Did the City violate the contract when it refused to grant employes bargained vacation benefits on January 1, 1998?

If so, what is the appropriate remedy?

RELEVANT CONTRACT LANGUAGE

ARTICLE 6 ­ VACATIONS

Section 1. Employees shall be eligible for annual paid vacation as follows:

Five (5) days after 1 year of service;

Ten (10) days after 2 years of service;

Fifteen (15) days after 6 years of service;

Sixteen (16) days after 7 years of service;

Seventeen (17) days after 9 years of service;

Eighteen (18) days after 11 years of service;

Nineteen (19) days after 13 years of service;

Twenty (20) days after 14 years of service;

Twenty-one (21) days after 15 years of service;

Twenty-two (22) days after 17 years of service;

Twenty-three (23) days after 19 years of service;

Twenty-four (24) days after 22 years of service;

Twenty-five (25) days after 25 years of service.
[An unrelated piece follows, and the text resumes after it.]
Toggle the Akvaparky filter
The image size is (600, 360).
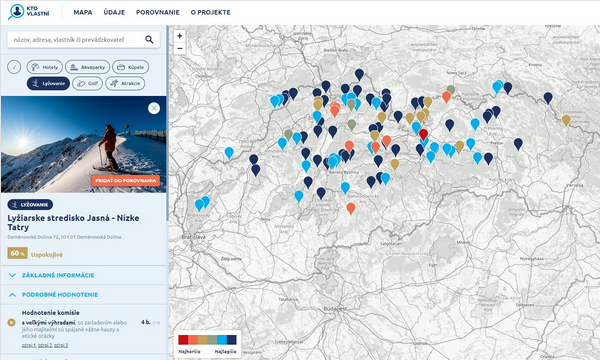coord(87,67)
Section 2. Employees may take their vacations at any time of the year upon mutual agreement with the superintendent. No more than two (2) employees shall be allowed to take vacation at the same time, except with the approval of the department head. If the department head does not give approval, and more than two (2) employees sign up for the same week, seniority shall prevail. Departments with three (3) or less employees shall only be required to release one (1) employee for vacation, except with the permission of the department head. When taking vacation, employees shall take no less than one-half (1/2) day vacation at a time.

Section 3. All vacation shall be paid at the rate and classification the employee carries at the time vacation is taken.

. . .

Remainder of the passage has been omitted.